- DOCUMENT PASSAGE -
Upper Left Coast

Thoughts on politics, faith, sports and other random topics from a red state sympathizer in indigo-blue Portland, Oregon.

Tuesday, August 19, 2008

Obama's been throwing people under the bus for years

In 2000, when Barack Obama was an Illinois State Senator, he ran for a seat in the U.S. House of Representatives. He lost -- no he was crushed -- by a 2-to-1 margin.

The lesson he apparently learned from that loss was that he should be willing to throw anyone under the bus who stood in the way of his political ambitions. There were no principles or allies, only people to use and positions to take that would get him to the next level.

The evidence of this comes from a news story that appeared on London's Channel 4 news, in which reporter Sarah Smith explains how Obama cleared out his opposition to create a deceptive narrative about transcending race. The portion below starts at the 6:19 mark of the video, and goes for almost a minute:
Rev. Wright, now disowned, was essential to Obama’s early career. Obama needed Wright because the first time he ran for nationwide office, he quickly discovered his unique background that made him so irresistible to white liberals caused distrust in the black community. He was shocked by the hostility from African-American voters when he badly lost a congressional primary eight years ago.

- WORK TO COMPLETE -
a) Write out the part of the Upper Left Coast post from "Tuesday, August 19, 2008" up to and including "a 2-to-1 margin.", word for word.
b) For each statement, say whether the Upper Left Coast post agrees with it, answering yes or no and quoting the words that decide it: (i) In 2000, Obama ran for a seat in the U.S. House of Representatives. (ii) Obama lost that race by a narrow margin. (iii) The quoted portion of the video starts at the 6:19 mark.
Nothing in the records is needed for this work.

(Some records)

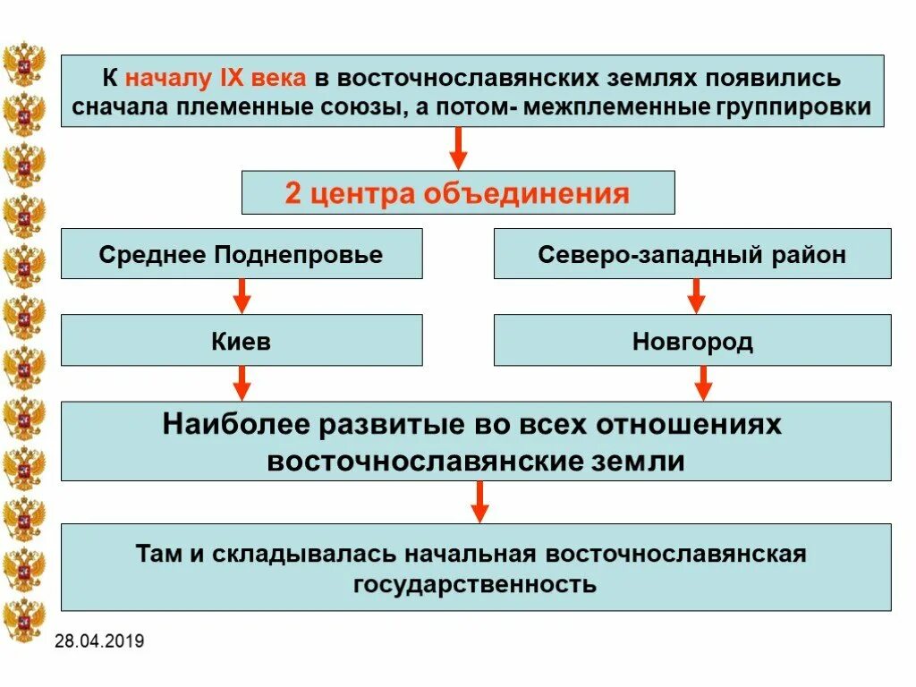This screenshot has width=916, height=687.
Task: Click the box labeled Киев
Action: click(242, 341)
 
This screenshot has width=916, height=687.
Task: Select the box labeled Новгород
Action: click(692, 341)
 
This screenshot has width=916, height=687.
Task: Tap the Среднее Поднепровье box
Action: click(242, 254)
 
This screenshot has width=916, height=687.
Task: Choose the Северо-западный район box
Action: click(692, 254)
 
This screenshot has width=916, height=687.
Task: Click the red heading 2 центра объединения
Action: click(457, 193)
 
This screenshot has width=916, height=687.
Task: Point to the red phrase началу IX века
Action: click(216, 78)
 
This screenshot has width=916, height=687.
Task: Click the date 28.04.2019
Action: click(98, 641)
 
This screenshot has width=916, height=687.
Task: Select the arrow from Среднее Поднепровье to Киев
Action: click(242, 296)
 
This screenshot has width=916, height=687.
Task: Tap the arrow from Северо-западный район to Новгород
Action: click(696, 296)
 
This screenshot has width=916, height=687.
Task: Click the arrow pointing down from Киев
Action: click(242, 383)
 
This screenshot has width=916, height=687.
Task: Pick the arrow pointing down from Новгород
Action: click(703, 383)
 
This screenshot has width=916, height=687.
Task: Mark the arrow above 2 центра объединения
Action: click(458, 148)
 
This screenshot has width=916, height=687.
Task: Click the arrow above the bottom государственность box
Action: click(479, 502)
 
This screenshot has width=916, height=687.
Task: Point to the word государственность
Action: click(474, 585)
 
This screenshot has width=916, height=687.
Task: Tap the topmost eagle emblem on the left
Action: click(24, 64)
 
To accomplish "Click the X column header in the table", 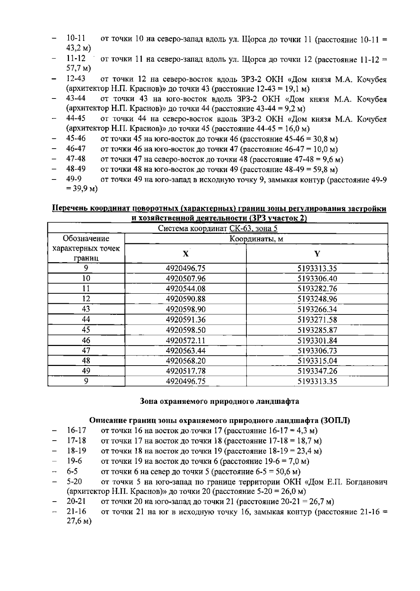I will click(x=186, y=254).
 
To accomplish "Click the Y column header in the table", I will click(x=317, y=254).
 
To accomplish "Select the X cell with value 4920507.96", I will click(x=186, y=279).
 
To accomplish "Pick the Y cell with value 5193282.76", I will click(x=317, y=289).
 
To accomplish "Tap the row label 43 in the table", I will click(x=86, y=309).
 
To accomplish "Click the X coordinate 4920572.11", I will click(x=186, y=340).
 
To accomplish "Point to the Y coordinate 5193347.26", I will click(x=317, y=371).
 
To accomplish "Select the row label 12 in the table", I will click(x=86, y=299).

- FULL ANSWERS -
a)
Tuesday, August 19, 2008

Obama's been throwing people under the bus for years

In 2000, when Barack Obama was an Illinois State Senator, he ran for a seat in the U.S. House of Representatives. He lost -- no he was crushed -- by a 2-to-1 margin.

b)
(i) Yes: "In 2000, when Barack Obama was an Illinois State Senator, he ran for a seat in the U.S. House of Representatives."
(ii) No: "He lost -- no he was crushed -- by a 2-to-1 margin."
(iii) Yes: "The portion below starts at the 6:19 mark of the video"